» CHALLENGE A: In the court opinion, what did the uninsured driver fail to do that caused the accident?

» SOURCE:
####################
John A. WHITE, a minor by his Mother and next Friend, Debbie SCOTT, Plaintiff-Appellant, v. REGIONAL TRANSPORTATION DISTRICT, a Subdivision of the State of Colorado, Defendant-Appellee.

No. 85CA0943.

Colorado Court of Appeals, Div. III.

February 19, 1987.

Trimble, Tate & Nulan, King M. Trimble, Denver, for plaintiff-appellant.

Donald C. Deagle, Denver, for defendant-appellee.

METZGER, Judge.

The sole issue presented by this appeal is whether a holder of a certificate of self-insurance is required to provide uninsured motorist coverage for the passengers in its vehicles. We conclude that it is not and, thus, affirm the summary judgment entered in favor of defendant, Regional Transportation District (RTD), and against plaintiff, John A. White.

Plaintiff was injured when the RTD bus in which he was a passenger was involved *219 in an accident with an automobile. The uninsured driver of the automobile negligently caused the accident when she failed to yield the right-of-way to the RTD bus.

Plaintiff received personal injury benefits under § 10-4-706, C.R.S. (1986 Cum. Supp.), but filed this action seeking additional remuneration. Plaintiff's complaint alleged that RTD was required to carry uninsured motorist coverage and that he was entitled to be compensated thereunder. Both parties filed motions for summary judgment. RTD supplied a supporting affidavit showing that it held a certificate of self-insurance and argued that, because it was self-insured, it was not required to provide uninsured motorist coverage in addition. The trial court agreed, and granted RTD's motion for summary judgment.

On appeal, plaintiff contends that § 10-4-609(1), C.R.S. (1986 Cum.Supp.), which requires insurance companies writing motor vehicle liability policies to extend uninsured motorist coverage to the insured, applies equally to those holding a certificate of self-insurance. We disagree.

Courts in the majority of states confronted with this issue have concluded that a certificate of self-insurance is not an insurance policy and, thus, self-insurers are not required to obtain uninsured motorist coverage in the absence of a statutory provision requiring it. Mountain States Telephone & Telegraph Co. v. Aetna Casualty & Surety, 116 Ariz. 225, 568 P.2d 1123 (Ct.App.1977); O'Sullivan v. Salvation Army, 85 Cal. App. 3d 58, 147 Cal. Rptr. 729 (1978); Hill v. Catholic Charities, 118 Ill. App.3d 488, 74 Ill.Dec. 153, 455 N.E.2d 183 (1983); Jordan v. Honea, 407 So. 2d 503 (La.App.1981); Shelton v. American Re-Insurance Co., 210 Va. 655, 173 S.E.2d 820 (1970). See generally Annot., 27 A.L.R.4th 1266 (1984).

We elect to follow the majority rule. In our view, a certificate of self-insurance is not an "insurance policy." The former is issued by the state to those qualifying, while the latter is a contract entered into between an insurance company and the insured, and places duties and obligations upon each of them.
####################
» LISTED ENTRIES:
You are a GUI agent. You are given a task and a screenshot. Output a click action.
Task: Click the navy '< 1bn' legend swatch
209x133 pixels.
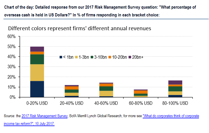pos(61,57)
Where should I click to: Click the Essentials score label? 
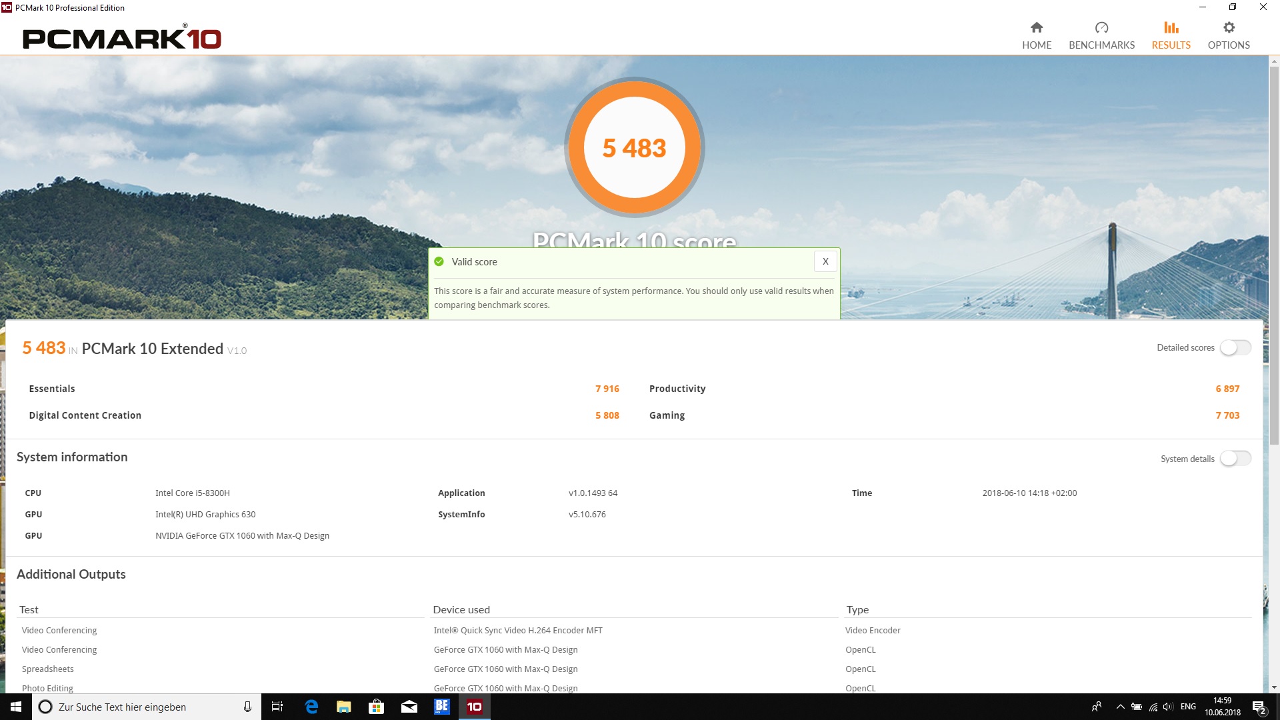(52, 389)
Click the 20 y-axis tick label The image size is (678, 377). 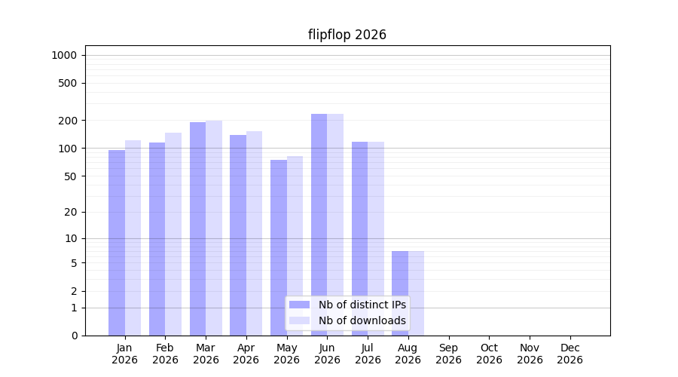coord(71,212)
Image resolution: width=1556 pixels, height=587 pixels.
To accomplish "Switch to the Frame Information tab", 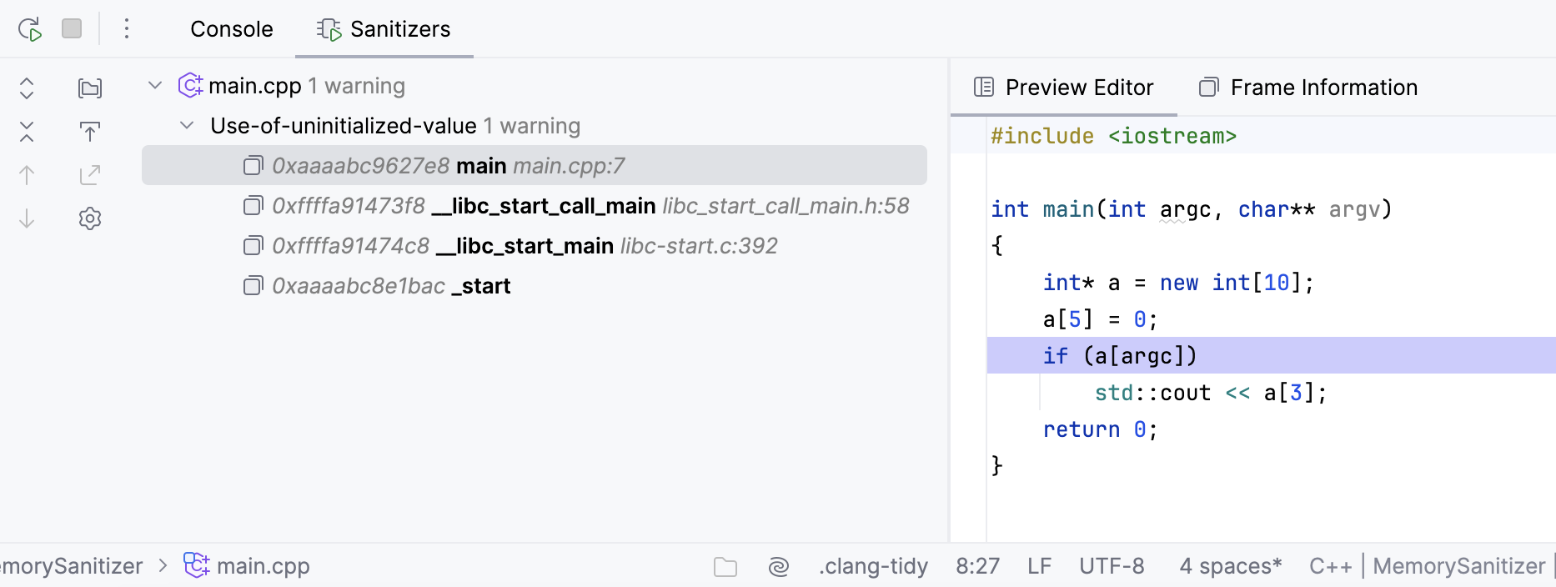I will coord(1308,88).
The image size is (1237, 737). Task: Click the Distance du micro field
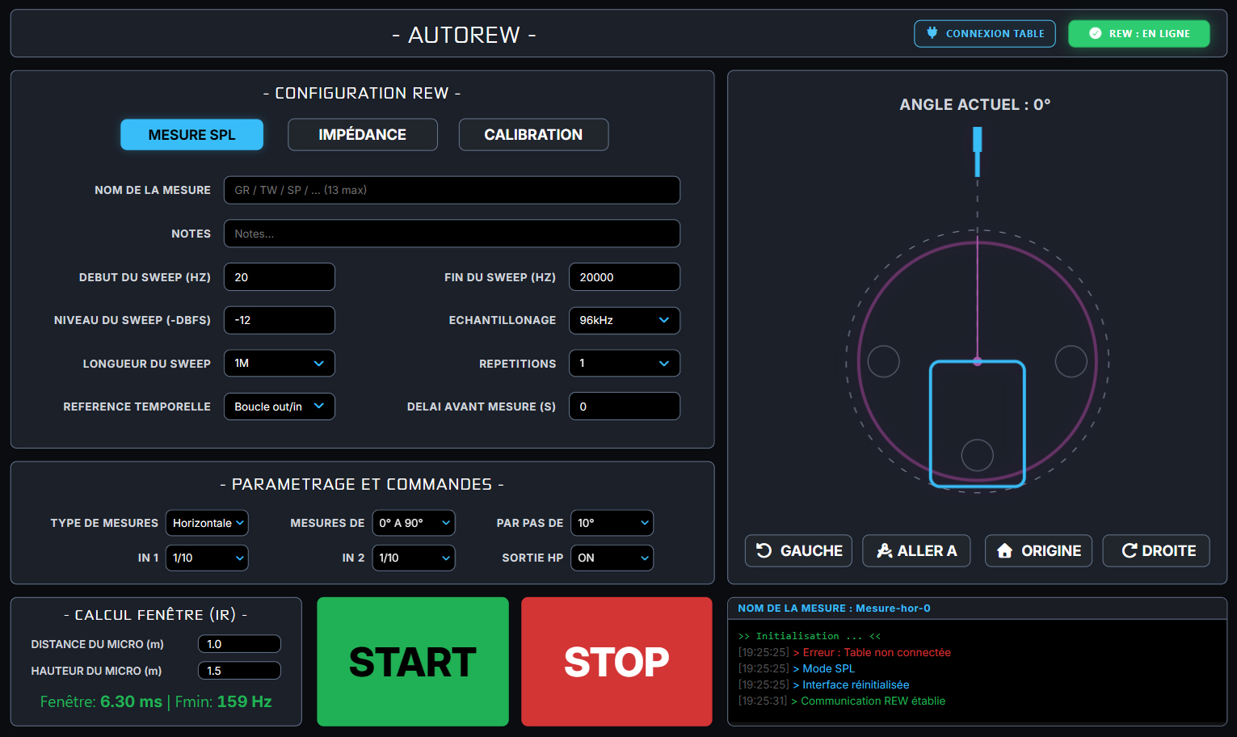pyautogui.click(x=239, y=644)

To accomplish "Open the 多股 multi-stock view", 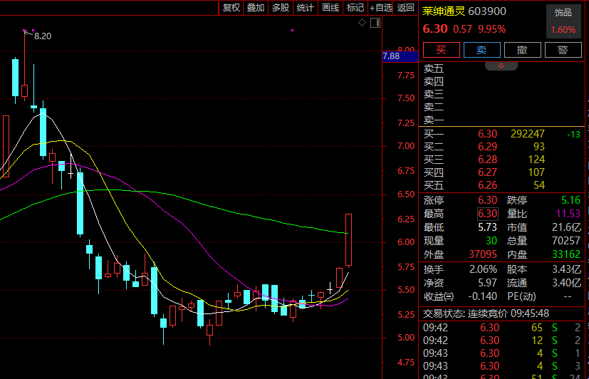I will tap(280, 7).
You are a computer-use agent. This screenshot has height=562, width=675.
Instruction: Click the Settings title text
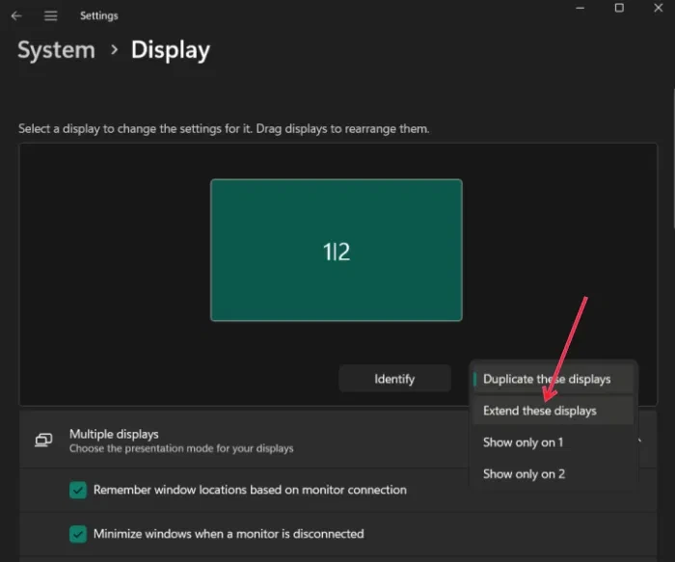pos(100,15)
####################
» CHALLENGE B: Extract each line from the entries above that contains the word "agent".

» WORKED ANSWER A: She failed to yield the right-of-way to the RTD bus.

» WORKED ANSWER B:
You are a GUI agent. You are given a task and a screenshot. Output a click action.
You are a computer-use agent. This screenshot has height=562, width=675.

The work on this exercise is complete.